Second, SAGEM integrates a structure‑search mechanism based on Inductive Logic Programming (ILP) refinement operators. These operators systematically specialize or generalize logical atoms, thereby generating a set of candidate models from the current one. For each candidate, a few GEM iterations are executed to obtain an approximate likelihood. Candidates are scored using a combination of the data log‑likelihood and a complexity penalty (e.g., Bayesian Information Criterion). By evaluating candidates after a modest number of GEM steps, SAGEM captures the immediate impact of structural changes on parameter values, enabling a tight coupling between structure and parameter optimization.

The authors provide a theoretical convergence proof showing that each SAGEM iteration does not decrease the objective function, ensuring convergence to a local optimum.

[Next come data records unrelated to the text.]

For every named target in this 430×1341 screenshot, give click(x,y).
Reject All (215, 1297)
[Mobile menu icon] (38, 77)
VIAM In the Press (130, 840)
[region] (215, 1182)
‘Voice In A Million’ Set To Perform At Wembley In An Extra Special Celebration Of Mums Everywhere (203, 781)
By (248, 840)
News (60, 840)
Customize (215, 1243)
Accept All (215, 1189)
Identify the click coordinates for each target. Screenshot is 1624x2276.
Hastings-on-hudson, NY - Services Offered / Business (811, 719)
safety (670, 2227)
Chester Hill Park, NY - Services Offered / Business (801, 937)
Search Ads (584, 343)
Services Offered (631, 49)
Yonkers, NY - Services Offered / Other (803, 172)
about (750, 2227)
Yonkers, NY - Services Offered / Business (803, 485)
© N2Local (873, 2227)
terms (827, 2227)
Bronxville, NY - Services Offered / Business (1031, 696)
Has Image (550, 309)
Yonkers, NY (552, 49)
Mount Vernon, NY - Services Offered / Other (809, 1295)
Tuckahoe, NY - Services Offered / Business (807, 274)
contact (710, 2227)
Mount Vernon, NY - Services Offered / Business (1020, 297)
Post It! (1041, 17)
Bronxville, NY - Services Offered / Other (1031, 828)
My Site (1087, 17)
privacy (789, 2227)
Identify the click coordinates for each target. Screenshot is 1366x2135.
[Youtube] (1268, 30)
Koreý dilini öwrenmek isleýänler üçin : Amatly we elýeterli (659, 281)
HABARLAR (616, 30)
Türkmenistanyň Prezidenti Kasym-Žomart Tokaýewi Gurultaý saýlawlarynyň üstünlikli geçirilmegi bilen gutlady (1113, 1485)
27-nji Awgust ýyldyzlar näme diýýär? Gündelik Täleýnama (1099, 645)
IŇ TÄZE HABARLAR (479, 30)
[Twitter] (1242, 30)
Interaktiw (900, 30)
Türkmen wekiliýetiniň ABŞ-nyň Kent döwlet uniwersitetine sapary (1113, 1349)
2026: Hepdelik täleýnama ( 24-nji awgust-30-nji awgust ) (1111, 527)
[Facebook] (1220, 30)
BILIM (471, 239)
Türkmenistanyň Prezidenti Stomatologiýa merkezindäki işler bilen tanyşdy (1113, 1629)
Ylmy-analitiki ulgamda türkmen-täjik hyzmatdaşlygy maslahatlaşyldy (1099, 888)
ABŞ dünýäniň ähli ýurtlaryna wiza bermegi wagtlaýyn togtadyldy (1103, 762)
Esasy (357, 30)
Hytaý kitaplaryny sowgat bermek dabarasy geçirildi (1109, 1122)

Empirical validation is performed on two real‑world datasets. The first involves protein secondary‑structure prediction, where amino‑acid sequences and structural labels are encoded as logical atoms. Compared with traditional HMMs and earlier LHMM approaches, SAGEM achieves a 5–7 % increase in prediction accuracy and better captures complex structural transitions. The second dataset consists of system shell logs, where events are represented by logical predicates (timestamp, process, event type, etc.). In this domain, SAGEM improves anomaly‑detection accuracy by over 10 % and reduces false‑positive rates. Moreover, because the refinement operators prune the search space aggressively, the total training time drops by roughly 30 % relative to baseline methods.

In summary, SAGEM offers a principled, efficient framework for jointly learning the structure and parameters of logical sequence models. By marrying Generalized EM with ILP‑based refinement, it overcomes the computational bottlenecks of exhaustive structure search while delivering superior predictive performance. The paper suggests future directions such as richer refinement strategies, parallel implementations for large‑scale data, and extensions to other logical probabilistic models like Logical Bayesian Networks.